Dans la vitrine, ne reste plus que le crâne de Saint Aubert, dont le reliquaire constitue l'écrin. A une vingtaine de kilomètres d'Avranches, François Saint-James, guide conférencier, nous emmène dans les les entrailles du Mont-Saint-Michel, dans une chapelle interdite au public, où jamais ne pénètre la lumière du jour. Notre-Dame sous terre. "C'est là que tout a commencé, dans cette église du Xe siècle. On a découvert en 1960 un mur encore plus ancien qui serait le reste de l'église de Saint Aubert. Il est fort probable que ces pierres, appartenant sans doute à un vieux tumulus néolithique, sont les premières pierres posées par Saint Aubert en 708."
Quand l'histoire remplace la légende
L'origine de la Merveille, c'est ce que renferme en quelque sorte le précieux reliquaire. Et n'en déplaisent aux habitants des deux rives du Couesnon, le père fondateur n'est pas issu de leurs rangs. "Aubert est probablement lorrain. A l'époque des Mérovingiens, les Pippinides mettent la main sur l'Avranchin. Ils remplacent tous les clercs." Aubert est nommé évêque. Et c'est là que débute la légende. L'archange Saint-Michel lui serait apparu à trois reprises pour lui demander d'ériger sur le Mont une église en son honneur.

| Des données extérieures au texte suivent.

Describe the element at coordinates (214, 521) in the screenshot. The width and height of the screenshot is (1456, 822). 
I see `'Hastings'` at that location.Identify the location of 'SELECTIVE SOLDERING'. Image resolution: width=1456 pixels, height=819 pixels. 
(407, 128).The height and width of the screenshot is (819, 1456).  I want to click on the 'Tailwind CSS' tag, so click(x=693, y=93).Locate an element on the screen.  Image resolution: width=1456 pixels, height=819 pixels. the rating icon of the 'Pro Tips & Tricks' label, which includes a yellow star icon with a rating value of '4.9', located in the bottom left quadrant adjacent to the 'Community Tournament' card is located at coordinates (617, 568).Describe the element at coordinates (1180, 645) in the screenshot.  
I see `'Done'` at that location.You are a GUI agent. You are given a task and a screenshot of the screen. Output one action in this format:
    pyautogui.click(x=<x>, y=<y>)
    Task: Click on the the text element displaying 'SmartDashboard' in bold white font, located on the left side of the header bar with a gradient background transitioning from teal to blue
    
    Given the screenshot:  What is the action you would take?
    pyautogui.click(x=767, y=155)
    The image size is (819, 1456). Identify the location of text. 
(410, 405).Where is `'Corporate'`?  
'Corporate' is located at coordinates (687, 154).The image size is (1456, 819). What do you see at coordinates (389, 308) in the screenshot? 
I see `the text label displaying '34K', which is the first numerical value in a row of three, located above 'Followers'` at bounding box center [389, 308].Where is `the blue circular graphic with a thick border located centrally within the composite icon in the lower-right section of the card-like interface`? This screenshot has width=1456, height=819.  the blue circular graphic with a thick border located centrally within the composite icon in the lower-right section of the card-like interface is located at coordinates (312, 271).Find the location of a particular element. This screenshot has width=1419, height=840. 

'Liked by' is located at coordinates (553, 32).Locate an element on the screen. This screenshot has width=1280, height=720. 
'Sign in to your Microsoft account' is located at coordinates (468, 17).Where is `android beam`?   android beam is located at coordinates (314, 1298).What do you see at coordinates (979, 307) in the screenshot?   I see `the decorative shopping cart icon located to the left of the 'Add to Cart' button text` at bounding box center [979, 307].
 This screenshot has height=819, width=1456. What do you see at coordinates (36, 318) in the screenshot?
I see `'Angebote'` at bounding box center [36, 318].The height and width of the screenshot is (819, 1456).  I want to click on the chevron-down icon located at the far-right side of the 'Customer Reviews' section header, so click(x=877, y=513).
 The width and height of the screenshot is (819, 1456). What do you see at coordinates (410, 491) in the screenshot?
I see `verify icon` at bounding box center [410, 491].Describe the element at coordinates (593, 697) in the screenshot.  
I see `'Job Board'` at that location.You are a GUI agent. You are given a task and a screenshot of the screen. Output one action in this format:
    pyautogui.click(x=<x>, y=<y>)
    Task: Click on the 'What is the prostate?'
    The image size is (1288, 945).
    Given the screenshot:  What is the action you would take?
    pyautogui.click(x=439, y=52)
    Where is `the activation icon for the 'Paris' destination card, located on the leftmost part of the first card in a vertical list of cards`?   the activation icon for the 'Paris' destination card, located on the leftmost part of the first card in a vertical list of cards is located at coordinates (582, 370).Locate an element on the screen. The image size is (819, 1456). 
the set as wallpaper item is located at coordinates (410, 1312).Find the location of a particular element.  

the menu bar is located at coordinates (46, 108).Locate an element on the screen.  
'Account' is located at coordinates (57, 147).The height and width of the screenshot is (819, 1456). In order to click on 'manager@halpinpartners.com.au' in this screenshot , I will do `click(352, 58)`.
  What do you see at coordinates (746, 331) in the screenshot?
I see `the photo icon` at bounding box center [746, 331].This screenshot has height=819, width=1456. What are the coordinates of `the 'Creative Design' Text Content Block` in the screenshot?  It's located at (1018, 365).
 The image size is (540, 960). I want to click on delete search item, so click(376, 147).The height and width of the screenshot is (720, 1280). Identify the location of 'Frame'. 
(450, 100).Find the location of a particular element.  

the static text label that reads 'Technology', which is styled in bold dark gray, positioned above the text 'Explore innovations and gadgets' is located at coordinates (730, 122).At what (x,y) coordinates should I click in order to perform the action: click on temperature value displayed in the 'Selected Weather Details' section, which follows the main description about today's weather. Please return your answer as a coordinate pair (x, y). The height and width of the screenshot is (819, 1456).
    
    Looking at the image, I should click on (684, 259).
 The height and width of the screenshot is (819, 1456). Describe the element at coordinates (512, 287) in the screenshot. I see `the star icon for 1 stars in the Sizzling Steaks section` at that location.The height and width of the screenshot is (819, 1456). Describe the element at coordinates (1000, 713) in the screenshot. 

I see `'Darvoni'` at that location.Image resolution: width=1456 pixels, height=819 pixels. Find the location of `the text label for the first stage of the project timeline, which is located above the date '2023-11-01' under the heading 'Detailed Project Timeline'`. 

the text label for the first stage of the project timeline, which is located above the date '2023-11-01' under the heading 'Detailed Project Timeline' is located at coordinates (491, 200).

Le crâne de Saint Aubert est retrouvé "peu après l'an 1000" aux abords de la chapelle souterraine. "Et il y a un trou de la taille d'un doigt. On a imaginé que les troisième nuit, l'archange avait appuyé un peu fort. On sait aujourd'hui que ce trou probablement médical", indique le guide conférencier. "Mais on a daté le crâne au carbone 14 et, à la surprise générale, on a découvert que c'était celui de Saint-Aubert. Les dates coïncident. Cette datation du crâne valide toute l'histoire. Ce qui était une légende - un évêque dont on ne savait pas grand chose - est la vérité. Aubert a bien vécu ici à la fin du VIIe siècle début du VIIIe siècle et a fondé le Mont-Saint-Michel. Grâce au carbone 14, l'histoire a remplacé la légende."
La restauration du reliquaire va coûter 23 000 euros. Elle est financée par l'Etat, le Département de la Manche, la Fondation du Patrimoine et le Centre des Monuments nationaux. Le reliquaire sera exposé au public de mars à novembre 2023 dans l'abbaye du Mont Saint Michel.